Methane gas (deceptively marketed as “natural” gas by fossil fuel companies) has slowly gained ground over the past 20 years as the fossil fuel industry sold this gas as a cleaner alternative to heating oil. This was a part of a decadeslong effort to mislead consumers on the health and safety risks of burning gas in our homes. Decades of research have painted a stark picture: Burning gas in our homes is harmful to our health.

Gas furnaces, water heaters and stoves release harmful air pollutants like nitrogen dioxide, carbon monoxide, ultra-fine particles (called PM 2.5), formaldehyde and benzene. Air pollution levels inside homes that use gas often exceed standards set by the EPA for outdoor air pollution. Children are particularly vulnerable – more than 12% of childhood asthma cases nationwide could be attributed to pollution from gas stoves. When vented outdoors, gas furnaces and water heaters emit nitrogen oxides that can react in the sunlight to form ozone pollution or smog.

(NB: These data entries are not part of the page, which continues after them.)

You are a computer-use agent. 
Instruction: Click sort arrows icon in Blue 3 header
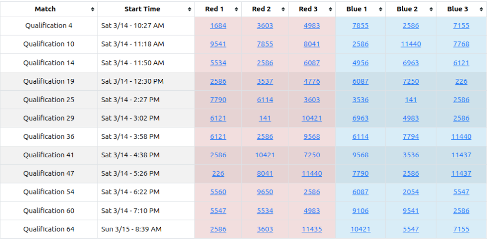pyautogui.click(x=481, y=10)
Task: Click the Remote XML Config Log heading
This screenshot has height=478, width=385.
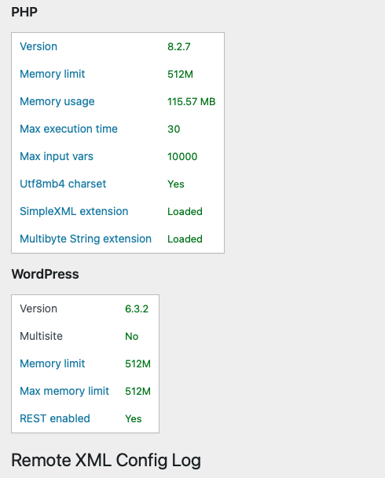Action: coord(106,460)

As my generation and others close in age look ahead to buying a home, starting a family and yes, even saving for retirement, the cost of maintaining methane gas pipeline infrastructure is one thing we don’t need. It’s prohibitively expensive – studies in Massachusetts and New York peg the cost of replacing gas pipelines at $3 million per mile – and a waste of infrastructure. If we continue to lay down new gas pipes, we’ll be saddling existing gas customers with higher and higher bills to pay for infrastructure that just doesn’t have a place in our clean-energy future.

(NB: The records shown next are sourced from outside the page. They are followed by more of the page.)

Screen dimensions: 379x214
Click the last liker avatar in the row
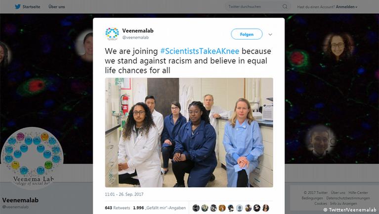point(265,208)
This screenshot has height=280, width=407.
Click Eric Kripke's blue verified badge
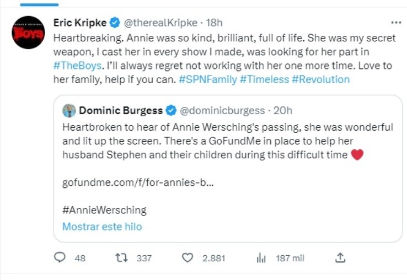pos(114,23)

This is why L.D. 2077 is so important. It asks gas regulators to scrutinize spending on the gas system to better protect gas customers from unending rate hikes. The good news is gas only heats 8% of households in Maine, so we can put all our energy into helping all residents adopt the clean-energy technologies such as heat pumps that can help deliver a healthier, more affordable future while helping existing gas customers transition toward neighborhood-scale solutions such as networked geothermal.

Maine has made amazing strides toward building a healthier, more affordable future, but if we want to make that future a reality, we need to put all our efforts toward making sure every Mainer, both today and 40 years from now, can adopt the clean energy technologies like heat pumps that will get us across the finish line.